Informatica Tutorial

Informatica Tutorial

This Informatica Tutorial gives you an overview and talks about the basics and components of Informatica.

What is Informatica ?

An introduction to Informatica PowerCenter

PowerCenter is industry’s leading Data Integration software that enables its users to integrate various data stores (such as databases, flat files…) and transform their data in multiple ways. Data Integration software such as PowerCenter provides out of the box integration with many databases and applications, than allowing the developers to focus on their data transformation requirements. Designer (a PowerCenter client tool) is a graphical user interface based integrated development editor used to develop mappings (unit of code) in PowerCenter. When a mapping is developed, it points to a source (from where data is read) and a target (where data is written). This mapping can then be executed to read data, transform it and then finally load the transformed data into the target. When a database changes, for example, a customer moved his database from Microsoft SQL Server to Oracle, he can simply change the mapping to point to the new source and target without having to worry about any integration challenges. Assuming the connectivity between the PowerCenter and oracle database is established, developers need not worry if their code will properly integrate with the new database. If it’s supported, it works. It is that simple. The mapping would run the same regardless of the database to which it is pointing. Developers do not have to bind any drivers or jar files (Java archive files) to the code. As long as the Informatica Administrator established a connection between PowerCenter and the database, developers just have to point their mappings to pre-defined connections. This keeps the business logic separate from its integration aspects, thereby, making data integration a lot simpler.

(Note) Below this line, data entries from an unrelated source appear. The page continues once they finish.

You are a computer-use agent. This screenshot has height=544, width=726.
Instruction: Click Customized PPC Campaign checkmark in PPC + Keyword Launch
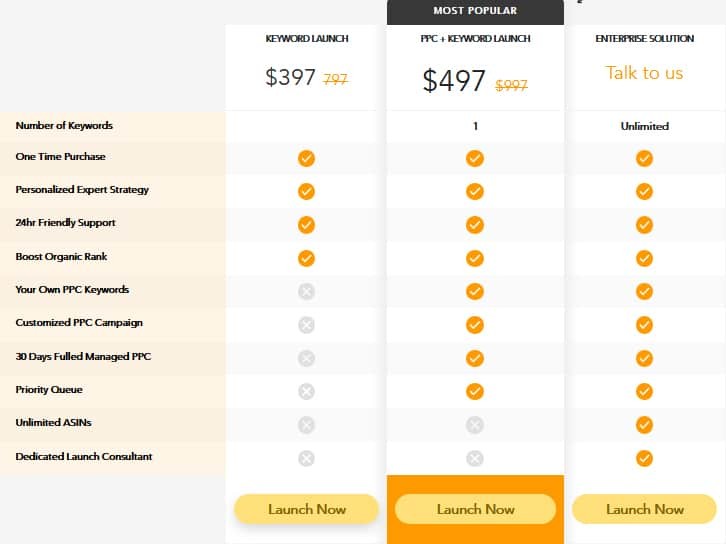(x=475, y=325)
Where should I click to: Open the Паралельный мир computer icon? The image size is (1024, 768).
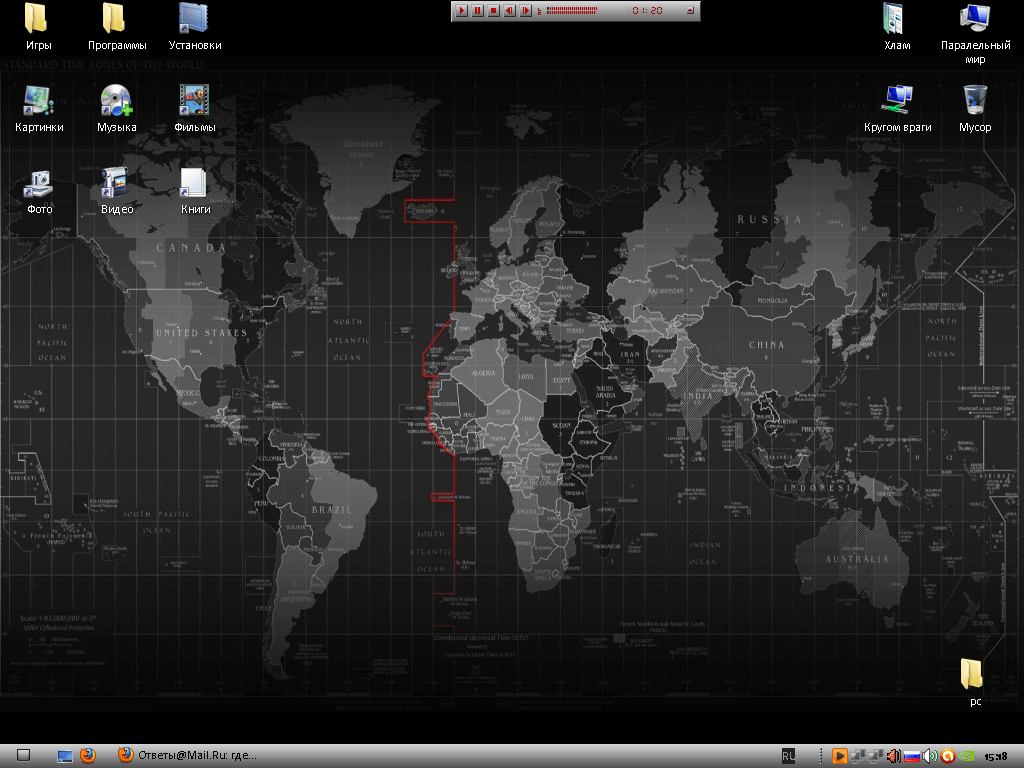tap(975, 18)
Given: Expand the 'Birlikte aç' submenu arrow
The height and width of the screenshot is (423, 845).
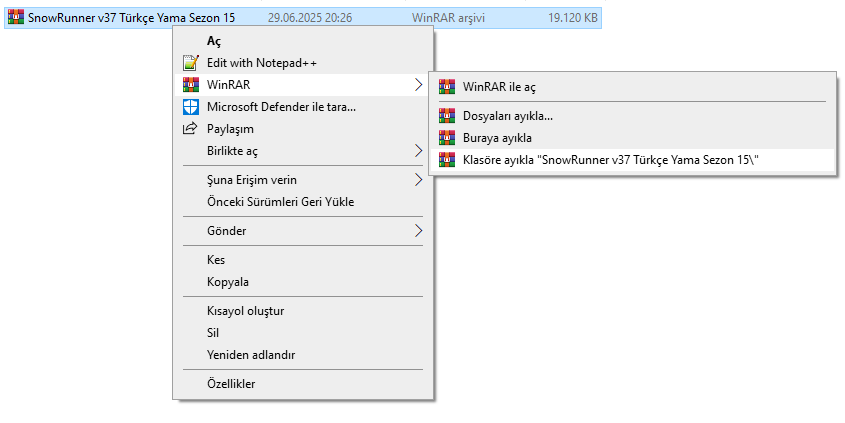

Informatica is for IT organizations that are standardizing data integration at an enterprise level, across numerous projects and departments.

PowerCenter Advanced Editionadds a metadata manager and data lineage, a business glossary, and team-based development and versioning.

Informatica PowerCenter Premium Edition protects critical business processes against data integration failures. It combines automated, auditable, and repeatable data validation testing with monitoring and proactive alerts to warn stakeholders when issues arise in your development and operational processes.

Informatica PowerCenter Real Time is an add-on for PowerCenter Standard, Advanced, or Premium that increases business agility and performance through real-time connectivity and web services.

Informatica PowerCenter for Big Data is an add-on for PowerCenter Standard, Advanced, or Premium that reduces Big Data management costs while handling growing data volumes and complexity through Hadoop-based data integration processing, unstructured file parsing, and natural language processing.

Informatica Cloud Integration provides sophisticated cloud-based data integration services for organizations that rely on cloud computing or have both in-cloud and on-premise applications. Combining pay-as-you-go affordability with increased. Cloud Integration integrates seamlessly with PowerCenter Enterprise, enabling your smaller and one-off projects to grow or merge with larger initiatives.

Informatica Key Features

Role-based tools support iterative business/IT collaboration and development as well as support business and department self-service

Rapid prototyping and data profiling instantly accesses and combines data from multiple sources to ensure requirements are met early and throughout the development process.

Graphical, intuitive metadata-driven views of data flows, impact analysis and lineage provide better change management and governance

Specialized, high-performance pushdown of data transformation processing for optimal use of database resources

All the above key features will be discussed in Informatica Training.

Informatica Powercenter components

PowerCenter architecture is based on client-server model. It consists of PowerCenter server and PowerCenter client tools. Below is a list of all of the components that are part of the PowerCenter architecture.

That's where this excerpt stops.